77      En général, sur l’obligation de consultation de la BCE, voir points 131 et suiv. des conclusions de l’avocat général Jacobs dans l’affaire Commission/BCE (C‑11/00, EU:C:2002:556).


78      Sur les différences terminologiques entre les versions en langues italienne, française et allemande, voir note 6 des présentes conclusions.


79      Il ressort ainsi des explications relatives au projet de loi sur la modification des dispositions de droit monétaire à la suite de l’introduction des espèces en euros [Entwurf eines Gesetzes über die Änderung währungsrechtlicher Vorschriften infolge der Einführung des Euro-Bargeldes (Drittes Euro-Einführungsgesetz – Drittes EuroEG) ; Deutscher Bundestag, Drucksache 14/673] que la référence au caractère « illimité » du cours légal a été maintenue pour des raisons de clarté du droit dans la mesure où une réglementation explicite dans le droit communautaire faisait défaut (voir « Zu Artikel 3 », p. 15, troisième alinéa).


80      Arrêt du 26 février 2019, Rimšēvičs et BCE/Lettonie (C‑202/18 et C‑238/18, EU:C:2019:139, point 69).


81      Voir, à cet égard, arrêts du 7 février 1973, Commission/Italie (39/72, EU:C:1973:13, points 16 et 17), ainsi que du 10 octobre 1973, Variola (34/73, EU:C:1973:101, points 9 à 11).


82      Il ressort des informations fournies par la Commission que, par le passé, les institutions ont accepté, dans le contexte particulier du SEBC, que certaines dispositions du droit de l’Union soient reproduites dans les statuts des banques centrales nationales.
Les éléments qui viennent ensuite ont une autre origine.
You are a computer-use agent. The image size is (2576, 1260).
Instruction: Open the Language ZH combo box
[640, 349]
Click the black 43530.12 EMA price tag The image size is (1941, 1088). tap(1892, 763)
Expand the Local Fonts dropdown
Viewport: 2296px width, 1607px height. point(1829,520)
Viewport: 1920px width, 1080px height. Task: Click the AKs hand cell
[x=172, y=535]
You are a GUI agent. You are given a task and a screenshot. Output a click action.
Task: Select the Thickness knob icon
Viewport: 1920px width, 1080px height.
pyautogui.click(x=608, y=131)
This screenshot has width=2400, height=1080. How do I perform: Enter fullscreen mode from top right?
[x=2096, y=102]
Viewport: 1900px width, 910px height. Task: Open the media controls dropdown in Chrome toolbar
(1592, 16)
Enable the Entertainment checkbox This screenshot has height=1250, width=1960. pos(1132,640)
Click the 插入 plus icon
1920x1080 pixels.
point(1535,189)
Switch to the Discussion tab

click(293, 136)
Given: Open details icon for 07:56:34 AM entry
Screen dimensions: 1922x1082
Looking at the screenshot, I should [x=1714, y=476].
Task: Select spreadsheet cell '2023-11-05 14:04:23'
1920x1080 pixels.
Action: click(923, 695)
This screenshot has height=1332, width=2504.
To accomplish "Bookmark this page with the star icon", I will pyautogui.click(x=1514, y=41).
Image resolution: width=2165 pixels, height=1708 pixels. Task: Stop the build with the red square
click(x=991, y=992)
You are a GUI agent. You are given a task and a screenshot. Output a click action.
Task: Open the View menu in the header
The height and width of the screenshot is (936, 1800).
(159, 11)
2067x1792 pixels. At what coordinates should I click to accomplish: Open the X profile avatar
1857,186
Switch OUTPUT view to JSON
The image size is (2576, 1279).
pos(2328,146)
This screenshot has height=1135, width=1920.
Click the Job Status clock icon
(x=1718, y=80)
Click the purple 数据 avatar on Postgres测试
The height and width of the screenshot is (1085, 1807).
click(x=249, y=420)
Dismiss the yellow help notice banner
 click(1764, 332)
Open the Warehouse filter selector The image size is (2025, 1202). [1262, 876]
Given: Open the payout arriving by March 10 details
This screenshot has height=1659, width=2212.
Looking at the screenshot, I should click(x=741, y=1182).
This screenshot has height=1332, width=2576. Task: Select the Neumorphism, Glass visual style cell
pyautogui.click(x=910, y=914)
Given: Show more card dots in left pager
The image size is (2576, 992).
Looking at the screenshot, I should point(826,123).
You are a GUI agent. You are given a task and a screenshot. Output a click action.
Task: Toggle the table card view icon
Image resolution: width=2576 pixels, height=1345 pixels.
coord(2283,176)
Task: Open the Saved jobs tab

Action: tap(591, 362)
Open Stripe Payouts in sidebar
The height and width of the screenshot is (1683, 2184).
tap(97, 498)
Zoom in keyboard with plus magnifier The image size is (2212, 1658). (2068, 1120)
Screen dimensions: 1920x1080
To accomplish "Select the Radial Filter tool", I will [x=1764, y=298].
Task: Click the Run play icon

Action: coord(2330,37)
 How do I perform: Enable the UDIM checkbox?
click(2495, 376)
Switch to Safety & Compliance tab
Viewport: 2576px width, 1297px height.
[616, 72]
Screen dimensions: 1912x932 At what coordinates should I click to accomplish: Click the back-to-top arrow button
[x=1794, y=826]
Voir, à cet égard, rapport de la BCE sur la convergence, de mai 2018, p. 19 (https://www.ecb.europa.eu/pub/pdf/conrep/ecb.cr201805.fr.pdf).


83      À cet égard, il convient également d’observer que, comme l’a relevé la Commission, dans le cadre de son pouvoir consultatif à titre liminaire, mentionné au point 139 des présentes conclusions, la BCE a analysé, à maintes reprises, le BBankG, sans d’ailleurs jamais prendre position sur le cours légal (voir avis CON/99/10, du 3 septembre 1999, ainsi que CON/2011/92, du 11 novembre 2011, et, auparavant, avis de l’Institut monétaire européen CON/97/10, du 30 mai 1997).


84      À cet égard, il convient également de relever que les requérants dans la procédure au principal ne semblent pas appartenir à cette catégorie de personnes, l’appréciation de cette circonstance incombant au juge de renvoi. Il ne ressort nullement du dossier que les requérants aient jamais fait valoir ne pas être en mesure de payer la redevance audiovisuelle faute d’avoir accès à des services financiers de base.